在弹出的对话框中,填写远程被调试的 JVM 的 IP 地址和端口号即可。
远程 JVM 的 启动调试参数也可以从对话框中复制。
添加完成后点击保存即可。点击菜单栏-Debug 你刚才保存的配置名称,
IDEA 就会自动连接到目标 JVM 中。
成功链接,
直接点击这个箭头指向的 “ 红色按钮 ” 停止调试,
对于一个jar包,比如这个lib文件夹下的,直接右击选择箭头指向的,
即可自动反编译,
在之后,这个ons.jar就可以直接打开了,反编译的代码一般没什么问题
假设存在我们存在这个jar包的源代码,也可以直接选择箭头指向,进行加载。
2.3、单个class文件
我们知道jar包就是一堆class文件,按照一定目录结构的一个zip包,
IDEA 支持对于 Jar 包可以自动反编译并添加断点,
但是对于单个 Class 文件,却只会自动反编译,并不允许我们调 试添加断点。
~首先反编译 Class 文件,找到 Class 文件的全限定名,例如 com.unicodesec.MyClass。
~根据全限定名,创建目录,例如创建 com 目录,在 com 目录中创建 unicodesec 目录,
在 unicodesec 目录中放入我们的 Class 文件。
~回到 com 目录中,对 com 目录进行 zip 压缩,并将压缩包的后缀名改成 jar。

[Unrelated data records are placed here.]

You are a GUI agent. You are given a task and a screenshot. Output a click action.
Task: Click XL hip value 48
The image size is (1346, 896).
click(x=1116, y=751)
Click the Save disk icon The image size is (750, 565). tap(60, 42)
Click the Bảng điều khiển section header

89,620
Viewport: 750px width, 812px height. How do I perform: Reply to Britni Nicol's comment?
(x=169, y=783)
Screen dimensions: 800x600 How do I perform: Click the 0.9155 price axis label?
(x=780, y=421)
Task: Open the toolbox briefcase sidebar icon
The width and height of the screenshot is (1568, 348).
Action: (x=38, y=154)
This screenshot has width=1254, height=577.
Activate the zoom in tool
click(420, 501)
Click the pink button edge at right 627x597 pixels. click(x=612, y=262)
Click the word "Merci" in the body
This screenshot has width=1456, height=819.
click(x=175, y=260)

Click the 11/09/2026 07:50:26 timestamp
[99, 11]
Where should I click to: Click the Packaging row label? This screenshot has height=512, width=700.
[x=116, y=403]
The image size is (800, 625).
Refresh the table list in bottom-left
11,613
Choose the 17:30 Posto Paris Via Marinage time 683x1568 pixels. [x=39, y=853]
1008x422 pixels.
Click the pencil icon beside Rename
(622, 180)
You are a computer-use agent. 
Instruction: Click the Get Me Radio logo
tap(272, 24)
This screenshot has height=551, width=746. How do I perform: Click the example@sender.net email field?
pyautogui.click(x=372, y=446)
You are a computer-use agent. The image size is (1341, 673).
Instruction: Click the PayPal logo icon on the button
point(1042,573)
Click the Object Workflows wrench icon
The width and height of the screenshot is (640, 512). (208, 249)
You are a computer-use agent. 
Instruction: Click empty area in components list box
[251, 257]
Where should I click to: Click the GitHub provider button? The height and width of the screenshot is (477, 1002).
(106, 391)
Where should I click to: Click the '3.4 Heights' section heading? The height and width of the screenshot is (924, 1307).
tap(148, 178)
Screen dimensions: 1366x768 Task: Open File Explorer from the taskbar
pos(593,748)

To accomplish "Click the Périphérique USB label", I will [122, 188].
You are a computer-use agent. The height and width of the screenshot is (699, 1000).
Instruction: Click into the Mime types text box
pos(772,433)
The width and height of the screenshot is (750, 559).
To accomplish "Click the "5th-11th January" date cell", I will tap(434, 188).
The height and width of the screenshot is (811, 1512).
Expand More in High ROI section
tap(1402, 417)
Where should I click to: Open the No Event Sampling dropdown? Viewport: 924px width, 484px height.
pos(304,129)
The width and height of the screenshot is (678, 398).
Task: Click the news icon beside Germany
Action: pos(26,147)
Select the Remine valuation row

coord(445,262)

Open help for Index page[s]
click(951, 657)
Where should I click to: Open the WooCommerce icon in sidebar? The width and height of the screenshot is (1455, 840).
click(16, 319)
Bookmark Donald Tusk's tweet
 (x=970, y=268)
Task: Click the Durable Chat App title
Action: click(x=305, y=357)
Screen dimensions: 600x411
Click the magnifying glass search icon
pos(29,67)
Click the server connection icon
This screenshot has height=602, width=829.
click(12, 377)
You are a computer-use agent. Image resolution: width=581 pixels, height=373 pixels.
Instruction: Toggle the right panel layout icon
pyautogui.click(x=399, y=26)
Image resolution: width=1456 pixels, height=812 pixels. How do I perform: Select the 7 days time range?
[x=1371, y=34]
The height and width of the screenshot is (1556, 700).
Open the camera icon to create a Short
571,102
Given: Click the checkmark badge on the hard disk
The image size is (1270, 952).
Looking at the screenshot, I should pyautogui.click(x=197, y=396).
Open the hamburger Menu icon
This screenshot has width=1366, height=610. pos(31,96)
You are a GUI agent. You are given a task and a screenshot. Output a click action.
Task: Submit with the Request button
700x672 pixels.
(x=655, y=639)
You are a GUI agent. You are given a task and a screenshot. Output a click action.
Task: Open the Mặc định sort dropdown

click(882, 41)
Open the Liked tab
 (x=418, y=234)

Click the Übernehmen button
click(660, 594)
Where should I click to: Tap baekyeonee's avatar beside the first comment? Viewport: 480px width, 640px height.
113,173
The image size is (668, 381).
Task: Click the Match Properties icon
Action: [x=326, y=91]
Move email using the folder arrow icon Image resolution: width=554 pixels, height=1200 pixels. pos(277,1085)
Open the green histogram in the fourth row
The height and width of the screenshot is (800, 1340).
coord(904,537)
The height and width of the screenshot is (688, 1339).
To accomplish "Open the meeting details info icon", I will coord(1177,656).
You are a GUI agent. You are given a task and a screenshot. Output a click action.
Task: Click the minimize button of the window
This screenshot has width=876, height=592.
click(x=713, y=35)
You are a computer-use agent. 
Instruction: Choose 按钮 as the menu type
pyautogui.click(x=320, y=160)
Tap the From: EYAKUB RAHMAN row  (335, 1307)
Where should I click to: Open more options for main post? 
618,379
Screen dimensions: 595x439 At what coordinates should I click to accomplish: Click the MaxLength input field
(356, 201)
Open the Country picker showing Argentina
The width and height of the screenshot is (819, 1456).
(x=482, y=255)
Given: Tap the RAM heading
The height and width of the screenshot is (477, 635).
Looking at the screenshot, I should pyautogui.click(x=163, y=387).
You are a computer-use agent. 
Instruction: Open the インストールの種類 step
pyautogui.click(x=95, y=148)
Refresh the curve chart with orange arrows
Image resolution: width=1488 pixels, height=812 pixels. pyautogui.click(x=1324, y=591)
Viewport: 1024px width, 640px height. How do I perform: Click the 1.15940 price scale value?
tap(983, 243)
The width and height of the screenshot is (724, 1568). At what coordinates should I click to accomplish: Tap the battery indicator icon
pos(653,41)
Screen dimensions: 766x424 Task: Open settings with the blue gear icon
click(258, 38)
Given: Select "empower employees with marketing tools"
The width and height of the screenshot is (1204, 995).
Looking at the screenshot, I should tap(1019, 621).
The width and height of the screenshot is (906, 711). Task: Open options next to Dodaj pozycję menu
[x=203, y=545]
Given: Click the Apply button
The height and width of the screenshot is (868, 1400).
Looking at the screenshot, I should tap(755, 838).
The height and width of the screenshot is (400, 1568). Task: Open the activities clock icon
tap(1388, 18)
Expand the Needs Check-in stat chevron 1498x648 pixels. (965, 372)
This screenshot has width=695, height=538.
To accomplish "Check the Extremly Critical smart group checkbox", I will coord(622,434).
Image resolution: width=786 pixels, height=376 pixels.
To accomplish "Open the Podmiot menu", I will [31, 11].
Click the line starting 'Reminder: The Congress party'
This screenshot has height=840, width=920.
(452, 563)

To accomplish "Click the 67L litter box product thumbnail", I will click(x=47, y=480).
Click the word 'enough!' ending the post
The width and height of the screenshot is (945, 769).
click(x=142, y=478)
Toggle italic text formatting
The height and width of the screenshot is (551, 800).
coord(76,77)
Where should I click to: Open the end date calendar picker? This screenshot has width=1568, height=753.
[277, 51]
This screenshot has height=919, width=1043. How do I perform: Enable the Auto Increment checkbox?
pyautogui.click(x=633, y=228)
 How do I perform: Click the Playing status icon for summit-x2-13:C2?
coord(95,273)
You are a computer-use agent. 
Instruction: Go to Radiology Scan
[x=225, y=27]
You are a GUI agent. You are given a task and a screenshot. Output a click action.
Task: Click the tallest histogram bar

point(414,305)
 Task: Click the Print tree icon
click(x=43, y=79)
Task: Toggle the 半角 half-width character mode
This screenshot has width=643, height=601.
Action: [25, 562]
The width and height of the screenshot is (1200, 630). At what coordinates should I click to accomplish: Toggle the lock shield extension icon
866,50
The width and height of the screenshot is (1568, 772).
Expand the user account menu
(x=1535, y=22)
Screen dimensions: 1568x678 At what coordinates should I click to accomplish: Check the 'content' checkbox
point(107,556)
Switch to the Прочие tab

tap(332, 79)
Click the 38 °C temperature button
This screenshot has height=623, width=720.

随后只需要将 jar 包添加到 IDEA 中,按照上面的 Jar 包调试即可。
三、反调试
3.1、场景
上面着重讲了 IDEA 的调试技巧。对于某些恶意样本而言,
我们无法调试。又或者说, 我们自己写的 Java 恶意样本,
如何不被安全研究人员很轻松的反编译并分析其中的逻辑。
3.2、IDEA调试的原理
先讲一下 IDEA 是怎么通过协议向被调试的 Java 进程下断点的。
IDEA 等 IDE 对于 Java 的调试,主要是通过行号作为下断点的条件。
如果去掉 Class 文件行号这一属性,则 无法使用 IDE 调试。只能通过 Jdb 并通过方法断点来调试。
IDEA 通过 LineNumberTable 属性,向被调试的 Java 进程发送断点指令。
那么我们只需要去掉 Class 文件的 LineNumberTable 属性,
就可以防止该 Class 文件 被调试。像这类辅助调试的信息,被称为 debug symbol。
我们在编译 java 代码的时候,
也可以指定编译器参数 -g 以去掉 class 的 debug symbol。
这样编译后的 Java Class 就无法下断点,自然就无法调试了。即使下了方法断点,
也因为没有机器码与源码行号的对应关系,也无法使用单步调试。